I’ve been studying Western (mostly UK) media quite closely for a few years. One of the features of the Western media is that there are two levels of operation. Individual journalists in the field sometimes report what they see and hear. However; at the editorial line there is strict observance of the official line. The official line on foreign affairs is essentially whatever the US State Department is currently saying. As an example; it is possible to find multiple examples from journalists actually in Eastern Ukraine of their meeting people who are, very loosely speaking, “pro-Russian”. However; at the editorial level you will never hear this. The official line is that the conflict in Donbas was entirely the result of Russian agitation and infiltration. So; this is what the editors say. Obviously individual journalists understand that, as in any business, their career will advance faster if they say what the people above them in the management-chain want them to say and so, often, they will frame even field reports to conform to the official line; but, from time time, reality seeps in. (Eastern Ukraine was probably a bit of a special case because Kiev unexpectedly took back a lot of land in late 2022 and journalists following in their wake met a lot of ordinary Ukrainians – and this all happened probably before the editors in London and Bonn could get a handle on the situation).
Editors, of the UK media, are mostly based in London. They are close to politicians and to members of the many “think-tanks” in London. Many of these “think-tanks” are linked to NATO or Western militaries, and the US corporate world, through networks that involve personnel transfers and funding. They belong to the same “set”. They all see the world the same way. They all march in step.
This is why it is significant that, today, the Guardian is running multiple stories about how it might be time to tell Ukraine to seek peace. US officials (unnamed) are briefing that it might be time and that Ukraine has until the end of the year to either do something on the battlefield or seek peace. The Guardian also reports statements of support for Ukraine from the absurd* Ursula von der Leyden of the EU Commission but, the reported at least, statements could be interpreted not to mean military support but support for Ukraine to join the EU and for “Russia to be made to pay”. This could mean that military support is silently being side-lined.
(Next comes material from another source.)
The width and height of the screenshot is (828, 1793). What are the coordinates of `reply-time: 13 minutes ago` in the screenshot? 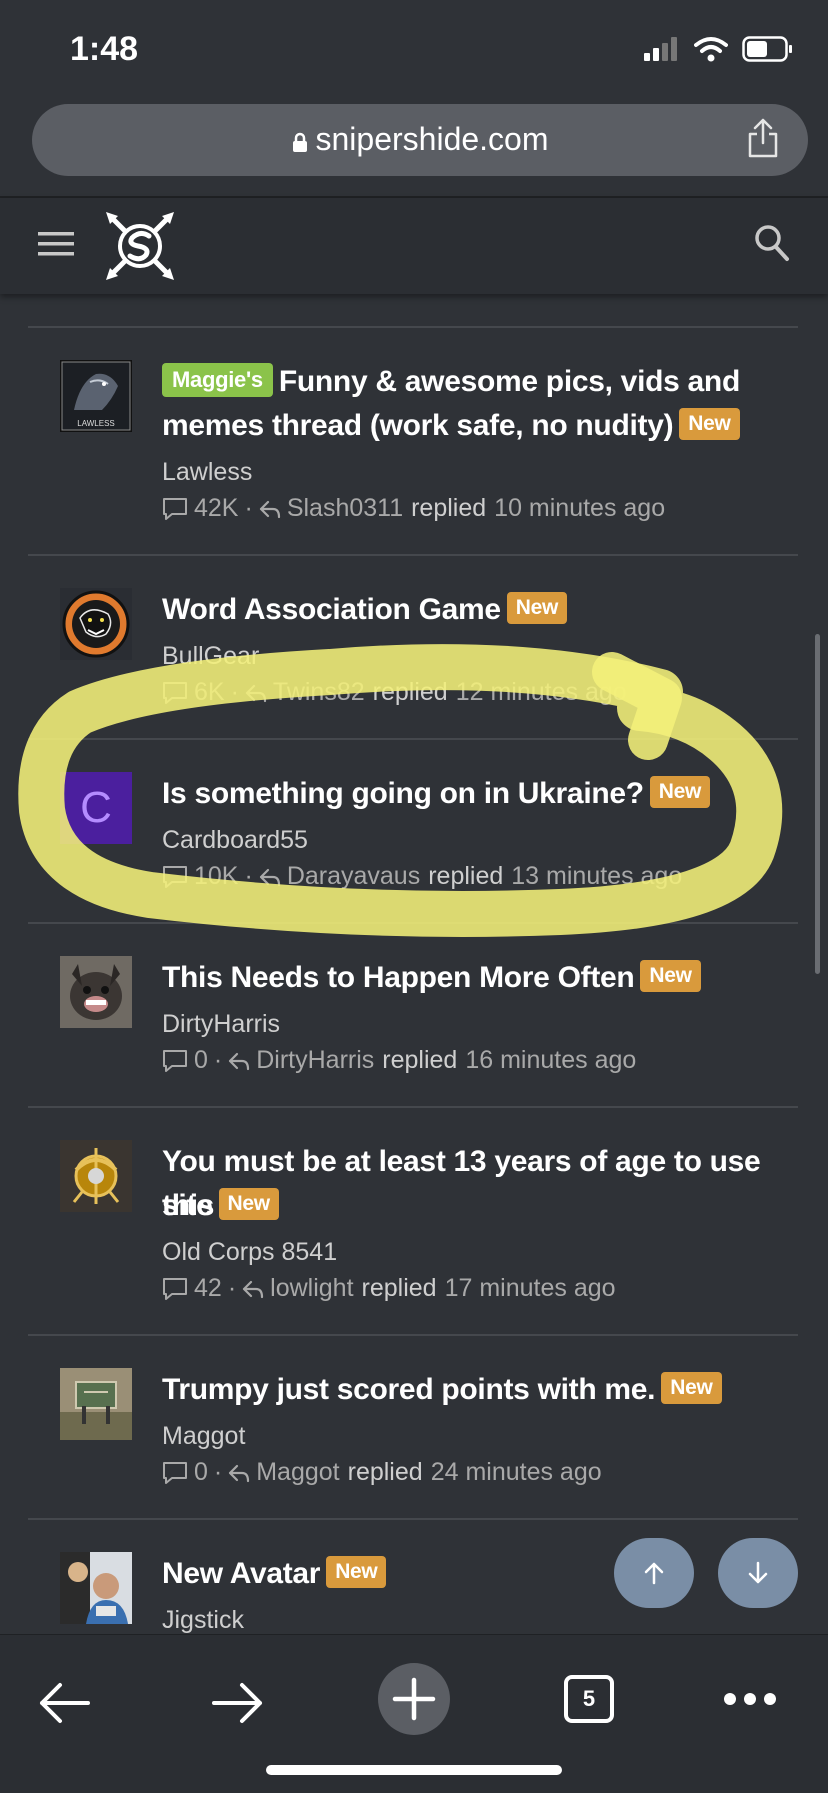 It's located at (596, 876).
Why now? Obviously the struggles of the US Presidency to get the next tranche of Ukraine aid through Congress is a significant factor. Increasing numbers of Americans are sceptical about endlessly funding Ukraine, and Presidential elections are looming. Another factor is the Palestinian-Israeli conflict. On the one hand this provides excellent cover to quietly slip away from Ukraine. This is what they did in Afghanistan; the US and UK stayed in Afghanistan long after it was clear that their plan to install a Western-style “democracy” had, predictably enough, absolutely failed. But no leader wanted to be the one to order the pull out and take the public flak for the expensive (in lives and money) flop. Eventually, they did it under cover of the pandemic. Right now the Israel-Palestine conflict is pushing Ukraine off the front-pages so it is a good moment to change tack here. The second reason is that probably what happens in the Middle-East is considered more important than Ukraine given the dependency of Western economies on Gulf oil. They, perhaps, want to concentrate on the Middle East.
All this is good news. If the idea now is to seek to settle the conflict; at least to the point of a ceasefire which permits the rump state of Ukraine to join the EU that could at least mean less people die. It may, though, not be quite as simple as they think; as long as the West is still pushing the idea of putting Ukraine, or what is left of it, into NATO Russia has a (legitimate) security concern. Also; one suspects that even if they seek to force Ukraine to seek peace, the EU will try to continue sanctions and even seek reparations in order to save face. This would not look like a peace deal and there is a question as to how Russia would respond to an offer which amounted to some kind of territorial concession by Ukraine without the geopolitical questions resolved. Still; at least this would be a step in the right direction.
* “Good to be back in Kyiv for my 6th war time visit.” Ursula von der Leyden – she seems to love this war; she always beams from ear to ear as she is shown around Kiev.